Activity: Where in the records does the word "yellow" appear? Copy each line that holds it.

↓

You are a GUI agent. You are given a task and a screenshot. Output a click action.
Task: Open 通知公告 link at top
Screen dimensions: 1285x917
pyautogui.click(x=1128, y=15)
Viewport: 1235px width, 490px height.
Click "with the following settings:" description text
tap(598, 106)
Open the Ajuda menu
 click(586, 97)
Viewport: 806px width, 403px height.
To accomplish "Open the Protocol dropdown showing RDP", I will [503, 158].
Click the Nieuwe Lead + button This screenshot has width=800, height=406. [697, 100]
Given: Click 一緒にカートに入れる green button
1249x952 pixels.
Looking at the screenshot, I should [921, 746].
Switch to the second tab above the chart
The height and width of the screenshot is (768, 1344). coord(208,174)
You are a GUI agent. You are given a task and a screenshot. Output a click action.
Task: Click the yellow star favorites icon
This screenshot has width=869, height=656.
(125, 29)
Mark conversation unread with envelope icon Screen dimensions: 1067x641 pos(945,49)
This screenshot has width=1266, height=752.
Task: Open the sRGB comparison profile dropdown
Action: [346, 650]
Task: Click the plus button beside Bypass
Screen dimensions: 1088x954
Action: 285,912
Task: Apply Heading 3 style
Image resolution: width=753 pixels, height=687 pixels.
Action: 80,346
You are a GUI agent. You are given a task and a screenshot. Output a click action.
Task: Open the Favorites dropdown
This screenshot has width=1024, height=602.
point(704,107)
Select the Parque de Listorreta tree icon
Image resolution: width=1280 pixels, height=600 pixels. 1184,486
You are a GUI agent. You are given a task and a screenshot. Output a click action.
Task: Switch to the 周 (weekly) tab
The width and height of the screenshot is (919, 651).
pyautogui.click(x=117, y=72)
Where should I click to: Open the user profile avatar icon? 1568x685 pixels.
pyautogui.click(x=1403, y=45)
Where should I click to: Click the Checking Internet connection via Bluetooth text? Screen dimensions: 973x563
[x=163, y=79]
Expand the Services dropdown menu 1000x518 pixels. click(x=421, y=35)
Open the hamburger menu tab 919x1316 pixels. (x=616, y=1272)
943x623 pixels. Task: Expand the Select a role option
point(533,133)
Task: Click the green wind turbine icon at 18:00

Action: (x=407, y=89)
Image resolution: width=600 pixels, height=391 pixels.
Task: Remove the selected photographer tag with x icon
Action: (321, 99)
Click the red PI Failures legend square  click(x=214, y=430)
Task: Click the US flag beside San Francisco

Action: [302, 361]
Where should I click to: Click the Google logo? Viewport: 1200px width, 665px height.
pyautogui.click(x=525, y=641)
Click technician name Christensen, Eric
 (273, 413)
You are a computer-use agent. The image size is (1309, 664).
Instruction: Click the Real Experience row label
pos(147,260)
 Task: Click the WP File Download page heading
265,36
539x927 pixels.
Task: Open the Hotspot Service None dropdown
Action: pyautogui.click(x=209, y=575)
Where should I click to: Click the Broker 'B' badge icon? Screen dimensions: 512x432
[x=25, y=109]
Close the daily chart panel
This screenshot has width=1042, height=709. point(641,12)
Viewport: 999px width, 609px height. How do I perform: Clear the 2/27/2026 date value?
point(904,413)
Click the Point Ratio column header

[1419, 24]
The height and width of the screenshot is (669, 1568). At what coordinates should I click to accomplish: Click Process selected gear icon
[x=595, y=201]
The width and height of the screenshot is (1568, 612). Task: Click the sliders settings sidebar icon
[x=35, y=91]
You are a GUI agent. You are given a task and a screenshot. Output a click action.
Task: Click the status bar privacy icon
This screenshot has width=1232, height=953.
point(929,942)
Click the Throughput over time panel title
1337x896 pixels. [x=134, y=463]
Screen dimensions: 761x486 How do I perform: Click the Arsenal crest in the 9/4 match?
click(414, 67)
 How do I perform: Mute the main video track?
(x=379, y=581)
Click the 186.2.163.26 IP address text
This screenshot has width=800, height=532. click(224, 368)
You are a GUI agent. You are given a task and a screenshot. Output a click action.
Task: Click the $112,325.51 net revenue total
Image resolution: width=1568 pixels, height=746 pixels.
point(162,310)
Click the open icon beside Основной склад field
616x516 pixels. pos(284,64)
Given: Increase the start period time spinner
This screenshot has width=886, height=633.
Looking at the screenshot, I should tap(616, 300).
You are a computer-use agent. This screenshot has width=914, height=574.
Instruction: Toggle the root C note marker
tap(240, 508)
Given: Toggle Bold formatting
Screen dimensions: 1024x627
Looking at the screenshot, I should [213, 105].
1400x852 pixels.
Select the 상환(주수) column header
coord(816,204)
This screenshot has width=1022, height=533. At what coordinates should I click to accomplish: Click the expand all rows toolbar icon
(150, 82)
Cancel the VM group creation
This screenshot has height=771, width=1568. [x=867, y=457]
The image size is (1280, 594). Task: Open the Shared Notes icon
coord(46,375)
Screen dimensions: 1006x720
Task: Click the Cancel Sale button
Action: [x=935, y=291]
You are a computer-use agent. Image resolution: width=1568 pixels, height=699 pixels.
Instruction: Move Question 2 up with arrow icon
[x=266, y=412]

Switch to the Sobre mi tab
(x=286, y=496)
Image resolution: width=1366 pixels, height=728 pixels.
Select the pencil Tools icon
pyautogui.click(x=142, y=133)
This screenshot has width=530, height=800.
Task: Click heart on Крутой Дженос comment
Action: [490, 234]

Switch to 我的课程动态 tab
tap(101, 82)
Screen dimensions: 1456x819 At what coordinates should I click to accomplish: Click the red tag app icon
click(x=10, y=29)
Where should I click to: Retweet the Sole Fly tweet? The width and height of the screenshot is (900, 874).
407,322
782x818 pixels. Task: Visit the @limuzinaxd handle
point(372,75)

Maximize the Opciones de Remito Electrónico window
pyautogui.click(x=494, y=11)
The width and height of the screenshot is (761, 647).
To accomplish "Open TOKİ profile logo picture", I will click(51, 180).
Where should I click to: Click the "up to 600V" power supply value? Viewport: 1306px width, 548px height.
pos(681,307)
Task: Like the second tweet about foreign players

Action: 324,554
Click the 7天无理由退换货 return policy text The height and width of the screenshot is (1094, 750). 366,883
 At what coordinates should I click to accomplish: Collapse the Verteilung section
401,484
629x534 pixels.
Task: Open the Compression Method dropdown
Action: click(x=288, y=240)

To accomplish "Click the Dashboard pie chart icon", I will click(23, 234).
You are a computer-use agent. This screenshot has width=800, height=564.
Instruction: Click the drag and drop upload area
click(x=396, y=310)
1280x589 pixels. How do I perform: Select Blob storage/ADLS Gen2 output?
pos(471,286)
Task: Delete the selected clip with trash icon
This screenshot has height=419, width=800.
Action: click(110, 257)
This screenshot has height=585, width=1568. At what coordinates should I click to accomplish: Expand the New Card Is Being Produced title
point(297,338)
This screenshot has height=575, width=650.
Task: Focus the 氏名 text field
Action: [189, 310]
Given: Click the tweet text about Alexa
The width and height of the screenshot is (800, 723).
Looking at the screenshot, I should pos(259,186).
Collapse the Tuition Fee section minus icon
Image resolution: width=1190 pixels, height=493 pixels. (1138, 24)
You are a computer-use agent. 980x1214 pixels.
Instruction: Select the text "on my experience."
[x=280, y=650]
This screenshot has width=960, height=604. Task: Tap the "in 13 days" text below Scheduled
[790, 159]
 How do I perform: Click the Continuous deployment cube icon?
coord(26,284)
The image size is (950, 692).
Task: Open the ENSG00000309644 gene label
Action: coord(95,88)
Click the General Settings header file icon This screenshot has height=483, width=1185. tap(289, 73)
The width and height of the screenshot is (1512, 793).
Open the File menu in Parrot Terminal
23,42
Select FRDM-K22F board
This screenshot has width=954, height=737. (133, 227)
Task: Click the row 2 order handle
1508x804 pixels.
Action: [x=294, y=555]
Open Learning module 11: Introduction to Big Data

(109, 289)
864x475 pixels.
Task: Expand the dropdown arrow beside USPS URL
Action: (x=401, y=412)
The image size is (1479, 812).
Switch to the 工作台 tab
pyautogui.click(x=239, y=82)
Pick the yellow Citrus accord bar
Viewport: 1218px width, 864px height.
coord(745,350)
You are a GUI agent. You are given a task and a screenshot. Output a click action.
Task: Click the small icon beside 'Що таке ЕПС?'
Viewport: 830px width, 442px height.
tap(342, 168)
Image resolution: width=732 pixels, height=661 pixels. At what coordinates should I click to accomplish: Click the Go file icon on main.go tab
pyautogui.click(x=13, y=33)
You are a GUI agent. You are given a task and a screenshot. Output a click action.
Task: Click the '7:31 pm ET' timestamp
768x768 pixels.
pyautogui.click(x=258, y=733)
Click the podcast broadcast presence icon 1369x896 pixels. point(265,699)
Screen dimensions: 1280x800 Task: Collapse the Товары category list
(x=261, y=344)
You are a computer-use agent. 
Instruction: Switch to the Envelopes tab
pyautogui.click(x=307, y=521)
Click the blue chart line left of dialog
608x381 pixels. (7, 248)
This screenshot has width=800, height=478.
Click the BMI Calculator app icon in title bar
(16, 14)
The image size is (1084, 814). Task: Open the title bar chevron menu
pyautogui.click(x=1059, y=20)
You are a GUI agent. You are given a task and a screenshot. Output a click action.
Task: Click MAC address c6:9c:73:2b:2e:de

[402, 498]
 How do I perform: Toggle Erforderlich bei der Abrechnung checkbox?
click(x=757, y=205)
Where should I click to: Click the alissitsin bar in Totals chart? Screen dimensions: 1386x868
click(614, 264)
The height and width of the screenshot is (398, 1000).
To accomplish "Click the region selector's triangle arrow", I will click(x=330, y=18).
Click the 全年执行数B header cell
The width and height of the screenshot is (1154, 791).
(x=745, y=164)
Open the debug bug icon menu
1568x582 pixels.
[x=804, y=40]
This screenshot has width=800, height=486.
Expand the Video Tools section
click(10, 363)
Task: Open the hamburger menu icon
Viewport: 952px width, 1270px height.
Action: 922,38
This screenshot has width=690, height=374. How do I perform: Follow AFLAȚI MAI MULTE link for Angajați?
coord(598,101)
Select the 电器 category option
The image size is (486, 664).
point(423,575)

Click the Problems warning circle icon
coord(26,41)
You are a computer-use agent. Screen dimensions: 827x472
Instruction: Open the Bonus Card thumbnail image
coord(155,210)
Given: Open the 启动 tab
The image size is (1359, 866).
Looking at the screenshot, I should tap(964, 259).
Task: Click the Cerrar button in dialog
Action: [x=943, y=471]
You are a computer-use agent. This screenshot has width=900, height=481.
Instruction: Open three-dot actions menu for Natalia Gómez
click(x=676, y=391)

↑

Expected output:
Task: Click the yellow star favorites icon
Pick the yellow Citrus accord bar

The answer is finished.